Goal => Transcribe the passage of the sermon below from "Unitarian Universalist Fellowship" to "me – Sarah Schurr.", word for word.

Extract to read =>
Unitarian Universalist Fellowship of Corvallis, Oregon

“Listening to the Messages"

Sunday, March 29, 2009
by Rev. Sarah Schurr

 

God talked to me. It’s true.  God really talked to me.  It wasn’t like that burning bush Moses saw with the booming voice of God that you can read about in the Hebrew scriptures.  It also wasn’t like the groundskeeper that took the form of divine in the TV show, Joan of Arcadia.  It wasn’t even like the voice of George Burns talking to John Denver like it was in that 1970’s hit movie “Oh God”.  But I heard her, God talking to me – Sarah Schurr. 

Appropriately enough this happened at GA, the Unitarian Universalist General Assemble of Congregations.  I was in the bathroom when I heard this message from the divine.  I was waiting in line in the bathroom, as usual, between workshops.  The line was long but the mood was friendly and I watched and listened to the people around me.  There were two older ladies at the sink, washing their hands.  One older lady was using some paper towels to wipe off the counter. Not just in the sink she had used, but the area about three feet to each side of her.  Another older lady smiled at her and said, “You must have been a Girl Scout” and the first lady smiled back and replied, “Yes, you know what we used to say, ‘leave it better than you found it’”.   Boom.  It happened. When she said that last phrase, I felt the words resonate in my head and my soul.  “Leave it better than you found it”.  I had heard those words before, but today they sounded different to me.  They truly felt like a message to me from the something greater than myself in the universe.  I smiled and thought to myself, “That is it!  That is what my life is about.  That is why I am in this world…to leave it better than I found it”.  I felt, as they say in some churches, filled with the Spirit. I was given my life’s mission in the GA bathroom.  In that bathroom line that day, I expect there were about 20 women. Some other people might have also listened in on that conversation about cleaning up the counter.  Some might have even thought it was sweet.  I doubt if any others felt that they were getting a message from the divine about the purpose of their existence.

Entries =>
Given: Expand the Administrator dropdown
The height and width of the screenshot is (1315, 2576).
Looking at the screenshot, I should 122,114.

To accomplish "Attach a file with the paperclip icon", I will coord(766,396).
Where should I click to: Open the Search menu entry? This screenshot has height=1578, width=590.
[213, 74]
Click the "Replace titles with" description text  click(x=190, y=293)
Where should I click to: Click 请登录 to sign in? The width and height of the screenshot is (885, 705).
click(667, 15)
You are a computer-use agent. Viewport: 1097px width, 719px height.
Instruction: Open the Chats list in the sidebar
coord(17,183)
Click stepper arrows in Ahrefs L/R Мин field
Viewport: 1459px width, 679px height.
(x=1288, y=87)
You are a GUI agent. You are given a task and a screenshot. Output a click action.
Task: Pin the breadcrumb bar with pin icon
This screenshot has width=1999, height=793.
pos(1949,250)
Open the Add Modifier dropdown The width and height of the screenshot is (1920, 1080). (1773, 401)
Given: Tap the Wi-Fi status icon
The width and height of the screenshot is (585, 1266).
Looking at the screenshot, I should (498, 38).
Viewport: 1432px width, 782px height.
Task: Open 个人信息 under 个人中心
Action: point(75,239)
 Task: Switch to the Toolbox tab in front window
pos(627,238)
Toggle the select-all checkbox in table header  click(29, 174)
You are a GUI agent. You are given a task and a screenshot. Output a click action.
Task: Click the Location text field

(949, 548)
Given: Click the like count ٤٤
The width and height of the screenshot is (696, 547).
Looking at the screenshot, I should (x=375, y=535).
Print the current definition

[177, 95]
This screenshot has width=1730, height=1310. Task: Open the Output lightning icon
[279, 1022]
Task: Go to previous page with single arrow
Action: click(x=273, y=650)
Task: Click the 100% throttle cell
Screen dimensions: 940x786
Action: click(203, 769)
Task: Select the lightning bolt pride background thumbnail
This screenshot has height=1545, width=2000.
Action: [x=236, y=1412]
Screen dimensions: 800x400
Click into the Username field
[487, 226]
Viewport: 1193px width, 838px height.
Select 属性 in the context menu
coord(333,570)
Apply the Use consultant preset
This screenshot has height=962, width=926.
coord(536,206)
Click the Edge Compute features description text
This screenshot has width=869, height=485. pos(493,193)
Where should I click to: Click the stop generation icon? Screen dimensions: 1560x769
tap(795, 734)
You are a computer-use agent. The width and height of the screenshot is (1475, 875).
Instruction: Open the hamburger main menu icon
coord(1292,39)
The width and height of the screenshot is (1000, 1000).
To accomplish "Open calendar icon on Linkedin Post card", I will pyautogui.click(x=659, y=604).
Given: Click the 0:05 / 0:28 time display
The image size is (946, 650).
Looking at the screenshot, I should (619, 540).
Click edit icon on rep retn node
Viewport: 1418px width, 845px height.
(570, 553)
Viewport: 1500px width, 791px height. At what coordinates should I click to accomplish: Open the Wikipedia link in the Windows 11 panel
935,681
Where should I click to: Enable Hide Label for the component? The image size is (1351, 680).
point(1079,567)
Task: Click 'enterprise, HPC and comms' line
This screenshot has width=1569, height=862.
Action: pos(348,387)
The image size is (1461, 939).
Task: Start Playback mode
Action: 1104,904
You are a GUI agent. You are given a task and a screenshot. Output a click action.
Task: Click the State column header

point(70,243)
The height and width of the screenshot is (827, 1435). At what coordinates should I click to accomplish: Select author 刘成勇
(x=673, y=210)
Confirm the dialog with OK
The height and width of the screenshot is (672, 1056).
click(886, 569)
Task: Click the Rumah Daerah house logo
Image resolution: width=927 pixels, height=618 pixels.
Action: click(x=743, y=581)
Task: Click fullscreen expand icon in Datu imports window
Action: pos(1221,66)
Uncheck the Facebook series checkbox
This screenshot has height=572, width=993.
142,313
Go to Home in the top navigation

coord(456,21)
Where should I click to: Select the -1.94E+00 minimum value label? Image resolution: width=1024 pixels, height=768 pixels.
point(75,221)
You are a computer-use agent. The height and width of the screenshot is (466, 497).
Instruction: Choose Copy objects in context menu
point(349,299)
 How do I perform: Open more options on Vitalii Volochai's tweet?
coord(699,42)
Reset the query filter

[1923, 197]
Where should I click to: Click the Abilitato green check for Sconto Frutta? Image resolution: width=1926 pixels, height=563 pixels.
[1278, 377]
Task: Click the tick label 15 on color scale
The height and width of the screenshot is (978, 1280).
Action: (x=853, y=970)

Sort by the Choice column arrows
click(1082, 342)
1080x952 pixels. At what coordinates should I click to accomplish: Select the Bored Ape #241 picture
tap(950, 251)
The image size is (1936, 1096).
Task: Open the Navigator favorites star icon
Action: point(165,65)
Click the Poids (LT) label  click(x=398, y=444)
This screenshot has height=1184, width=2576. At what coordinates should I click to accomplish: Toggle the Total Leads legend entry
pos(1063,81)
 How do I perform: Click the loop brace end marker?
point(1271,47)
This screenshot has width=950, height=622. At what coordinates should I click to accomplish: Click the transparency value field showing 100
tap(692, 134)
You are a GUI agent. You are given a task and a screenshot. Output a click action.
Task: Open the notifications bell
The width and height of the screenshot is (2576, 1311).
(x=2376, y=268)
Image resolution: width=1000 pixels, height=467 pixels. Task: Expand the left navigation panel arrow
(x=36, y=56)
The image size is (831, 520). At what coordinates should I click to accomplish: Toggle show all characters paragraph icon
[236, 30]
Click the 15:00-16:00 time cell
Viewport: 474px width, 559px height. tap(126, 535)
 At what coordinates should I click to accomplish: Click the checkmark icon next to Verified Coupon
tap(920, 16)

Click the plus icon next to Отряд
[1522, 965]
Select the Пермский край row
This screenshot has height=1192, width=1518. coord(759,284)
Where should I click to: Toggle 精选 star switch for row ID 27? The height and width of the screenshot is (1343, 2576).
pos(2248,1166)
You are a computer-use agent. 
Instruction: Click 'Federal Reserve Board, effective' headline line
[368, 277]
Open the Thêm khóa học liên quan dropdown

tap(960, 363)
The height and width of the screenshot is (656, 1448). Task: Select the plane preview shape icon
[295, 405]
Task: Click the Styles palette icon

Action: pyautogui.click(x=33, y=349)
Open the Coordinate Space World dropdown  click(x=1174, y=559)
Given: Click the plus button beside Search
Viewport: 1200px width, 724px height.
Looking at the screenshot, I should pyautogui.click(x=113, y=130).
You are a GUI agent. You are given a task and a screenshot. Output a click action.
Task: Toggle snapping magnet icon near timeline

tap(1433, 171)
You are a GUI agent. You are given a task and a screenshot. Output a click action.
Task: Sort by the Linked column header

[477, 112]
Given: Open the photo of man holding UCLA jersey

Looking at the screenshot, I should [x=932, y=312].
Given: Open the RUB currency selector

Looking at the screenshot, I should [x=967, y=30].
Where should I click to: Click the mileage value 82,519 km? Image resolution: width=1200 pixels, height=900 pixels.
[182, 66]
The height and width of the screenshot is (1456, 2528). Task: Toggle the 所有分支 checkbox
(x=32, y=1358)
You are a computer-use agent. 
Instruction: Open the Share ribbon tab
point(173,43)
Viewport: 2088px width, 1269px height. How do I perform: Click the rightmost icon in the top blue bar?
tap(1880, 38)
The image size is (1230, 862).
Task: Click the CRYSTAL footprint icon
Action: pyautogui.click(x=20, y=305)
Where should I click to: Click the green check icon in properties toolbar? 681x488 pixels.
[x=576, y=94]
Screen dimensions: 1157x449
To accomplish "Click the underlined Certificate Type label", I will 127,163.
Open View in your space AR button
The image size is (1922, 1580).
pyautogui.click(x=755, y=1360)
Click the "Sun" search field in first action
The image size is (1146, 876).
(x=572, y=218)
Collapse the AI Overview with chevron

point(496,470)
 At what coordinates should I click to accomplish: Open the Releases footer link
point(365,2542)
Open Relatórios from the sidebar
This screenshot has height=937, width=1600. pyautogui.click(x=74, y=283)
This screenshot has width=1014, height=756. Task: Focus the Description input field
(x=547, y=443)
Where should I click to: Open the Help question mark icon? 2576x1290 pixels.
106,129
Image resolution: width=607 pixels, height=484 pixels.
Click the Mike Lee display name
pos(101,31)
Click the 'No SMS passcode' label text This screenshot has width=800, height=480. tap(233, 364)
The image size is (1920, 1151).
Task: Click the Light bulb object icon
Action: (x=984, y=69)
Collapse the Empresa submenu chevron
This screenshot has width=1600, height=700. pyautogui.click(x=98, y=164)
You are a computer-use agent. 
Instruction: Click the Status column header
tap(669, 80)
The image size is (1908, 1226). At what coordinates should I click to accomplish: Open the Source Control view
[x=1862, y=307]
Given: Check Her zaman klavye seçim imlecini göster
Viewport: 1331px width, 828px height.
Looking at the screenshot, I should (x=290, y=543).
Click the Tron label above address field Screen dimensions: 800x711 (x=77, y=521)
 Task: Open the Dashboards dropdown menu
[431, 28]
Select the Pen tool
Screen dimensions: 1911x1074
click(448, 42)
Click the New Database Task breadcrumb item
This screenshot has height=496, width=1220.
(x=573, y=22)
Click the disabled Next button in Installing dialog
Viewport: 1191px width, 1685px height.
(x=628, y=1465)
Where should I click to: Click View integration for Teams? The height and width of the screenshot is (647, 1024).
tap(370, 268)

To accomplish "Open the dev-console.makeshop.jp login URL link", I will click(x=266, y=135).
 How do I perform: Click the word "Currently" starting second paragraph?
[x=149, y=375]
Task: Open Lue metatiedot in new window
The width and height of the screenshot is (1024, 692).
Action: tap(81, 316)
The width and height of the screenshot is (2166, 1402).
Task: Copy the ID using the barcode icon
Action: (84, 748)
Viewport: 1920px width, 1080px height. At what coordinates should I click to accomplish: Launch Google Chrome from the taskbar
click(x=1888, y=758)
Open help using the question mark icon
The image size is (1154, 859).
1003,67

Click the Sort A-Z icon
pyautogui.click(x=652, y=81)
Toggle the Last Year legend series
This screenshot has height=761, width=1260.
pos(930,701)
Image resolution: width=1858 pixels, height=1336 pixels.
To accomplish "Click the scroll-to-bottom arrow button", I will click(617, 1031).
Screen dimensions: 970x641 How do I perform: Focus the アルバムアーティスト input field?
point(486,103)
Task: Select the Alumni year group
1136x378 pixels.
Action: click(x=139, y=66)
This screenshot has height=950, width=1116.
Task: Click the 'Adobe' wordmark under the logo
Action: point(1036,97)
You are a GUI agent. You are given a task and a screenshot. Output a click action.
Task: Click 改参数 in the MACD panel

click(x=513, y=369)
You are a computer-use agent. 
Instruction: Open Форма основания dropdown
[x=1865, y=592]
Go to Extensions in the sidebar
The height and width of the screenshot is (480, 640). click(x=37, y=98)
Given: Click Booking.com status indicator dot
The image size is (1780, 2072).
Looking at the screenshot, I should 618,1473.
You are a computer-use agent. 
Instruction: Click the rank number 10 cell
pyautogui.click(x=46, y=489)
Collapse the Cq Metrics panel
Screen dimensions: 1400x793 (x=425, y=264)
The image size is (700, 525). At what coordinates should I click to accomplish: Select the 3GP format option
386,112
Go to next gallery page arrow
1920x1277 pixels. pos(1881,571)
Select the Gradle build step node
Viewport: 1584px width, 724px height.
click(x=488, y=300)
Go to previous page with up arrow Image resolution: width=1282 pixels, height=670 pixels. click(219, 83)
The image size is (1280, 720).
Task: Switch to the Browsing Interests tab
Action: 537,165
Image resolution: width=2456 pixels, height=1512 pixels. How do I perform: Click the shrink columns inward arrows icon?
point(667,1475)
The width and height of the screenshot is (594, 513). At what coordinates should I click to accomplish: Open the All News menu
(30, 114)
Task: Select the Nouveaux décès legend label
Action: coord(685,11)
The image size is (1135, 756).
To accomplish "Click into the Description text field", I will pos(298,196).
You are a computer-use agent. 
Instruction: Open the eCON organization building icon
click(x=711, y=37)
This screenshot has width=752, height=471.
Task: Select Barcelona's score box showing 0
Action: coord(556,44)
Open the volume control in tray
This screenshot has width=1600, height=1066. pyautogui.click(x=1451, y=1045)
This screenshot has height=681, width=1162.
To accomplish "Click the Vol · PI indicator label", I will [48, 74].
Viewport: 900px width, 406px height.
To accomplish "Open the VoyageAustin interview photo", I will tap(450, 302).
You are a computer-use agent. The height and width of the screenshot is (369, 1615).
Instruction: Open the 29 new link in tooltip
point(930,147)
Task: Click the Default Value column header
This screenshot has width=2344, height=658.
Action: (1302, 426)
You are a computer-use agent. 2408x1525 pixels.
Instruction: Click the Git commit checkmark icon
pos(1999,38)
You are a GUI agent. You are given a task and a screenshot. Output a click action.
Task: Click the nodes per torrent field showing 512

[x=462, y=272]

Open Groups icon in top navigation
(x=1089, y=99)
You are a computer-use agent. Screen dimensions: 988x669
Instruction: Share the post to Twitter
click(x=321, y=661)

Full answer =>
Unitarian Universalist Fellowship of Corvallis, Oregon

“Listening to the Messages"

Sunday, March 29, 2009
by Rev. Sarah Schurr

 

God talked to me. It’s true.  God really talked to me.  It wasn’t like that burning bush Moses saw with the booming voice of God that you can read about in the Hebrew scriptures.  It also wasn’t like the groundskeeper that took the form of divine in the TV show, Joan of Arcadia.  It wasn’t even like the voice of George Burns talking to John Denver like it was in that 1970’s hit movie “Oh God”.  But I heard her, God talking to me – Sarah Schurr.